▸ **Given passage**
So, there's a trailing \n

see below

trent.josephsen
September 24th, 2012, 06:09 PM
That's... not how you use os.path.walk... is it?


>>> os.path.walk('/home')
Traceback (most recent call last):
File "<stdin>", line 1, in <module>
TypeError: walk() takes exactly 3 arguments (1 given)

os.path.walk is deprecated and has been for quite some time. Use os.walk instead.

Frozen Forest
September 24th, 2012, 06:52 PM
That's... not how you use os.path.walk... is it?


>>> os.path.walk('/home')
Traceback (most recent call last):
File "<stdin>", line 1, in <module>
TypeError: walk() takes exactly 3 arguments (1 given)os.path.walk is deprecated and has been for quite some time. Use os.walk instead.

You are correct, was using the walk function from the beginning, it show the same thing. What I actually use is a recursive tree structure. The point was the same, but it was os.walk. Here is the code. The problem is still the same 'if p in os.path.basename(tree_node.dir):' return false. I'm starting to guess it has something to do with the encoding



class Tree(object):
def __init__(self, dirpath, parent = None, ignore = []):
self.parent = parent
self.dir = dirpath
tmp_list = [os.path.join(dirpath, path) for path in os.listdir(dirpath)]
subdirs = [path for path in tmp_list if os.path.isdir(path)]
self.files = [path for path in tmp_list if os.path.isfile(path)]
self.subdirs = []
if subdirs:
self.__scan__(subdirs, ignore)

▸ **Written tasks**
(a) In the Python forum thread, translate this sentence into Spanish: "os.path.walk is deprecated and has been for quite some time."
(b) Continue the Python forum thread from the point where it stops.

▸ **Collected data**
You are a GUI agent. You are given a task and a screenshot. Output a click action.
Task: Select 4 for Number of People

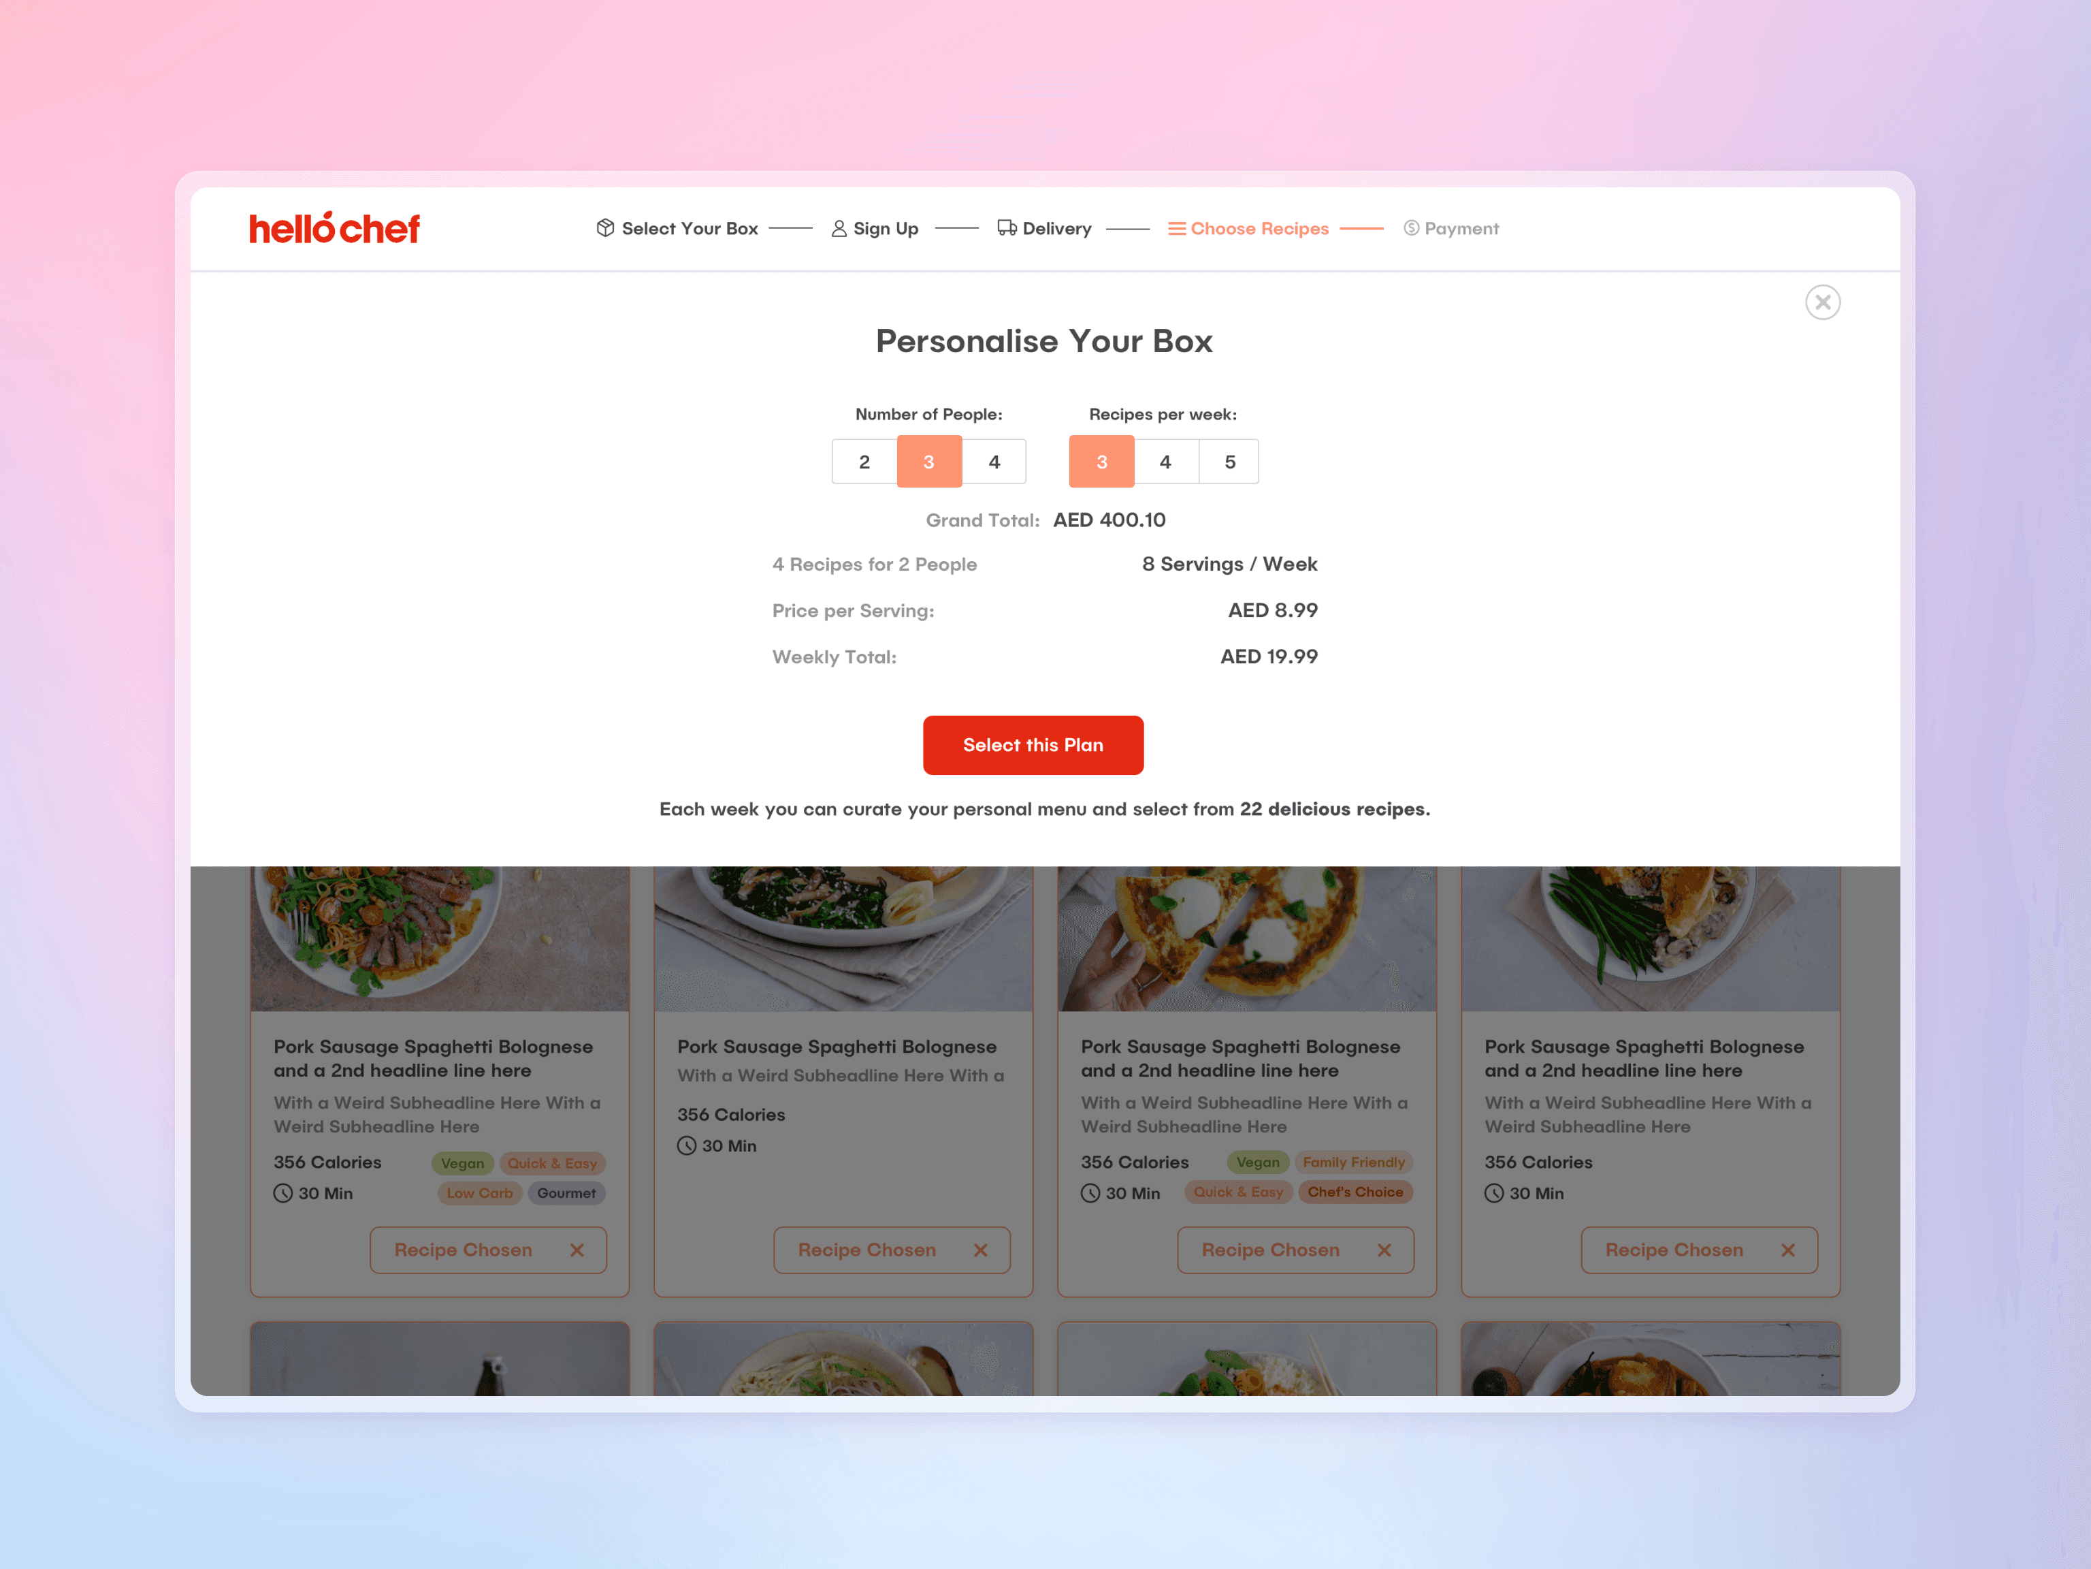click(994, 462)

▸ **Per-task outputs**
(a) os.path.walk está obsoleto y lo ha estado desde hace bastante tiempo.

(b)
def __scan__(self, subdirs, ignore):
self.subdirs = []
for subdir in subdirs:
if not os.path.basename(subdir) in ignore:
self.subdirs.append(Tree(subdir, self, ignore))

def __to_list__(self, dir_list):
dir_list.append(self.dir)
for d in self.subdirs:
d.__to_list__(dir_list)
return dir_list

def delete(self):
self.parent.subdirs.remove(self)
del self

def to_list(self):
dir_list = []
self.__to_list__(dir_list)
return dir_list

def p(self):
print self.dir
for d in self.subdirs:
d.p()
def scan(tree_node, find_other):
for p in find_other:
if p in os.path.basename(tree_node.dir):
tree_node.delete()
return
for x in tree_node.files:
if p in x:
tree_node.delete()
return
if tree_node.subdirs:
for node in tree_node.subdirs:
scan(node, find_other)

trent.josephsen
September 24th, 2012, 08:00 PM
I'm not 100% sure, but os.path.basename may return the empty string when called on a directory -- could that be your mistake? You don't mention whether the bug affects only directory names, only file names, or both, which seems to me very relevant.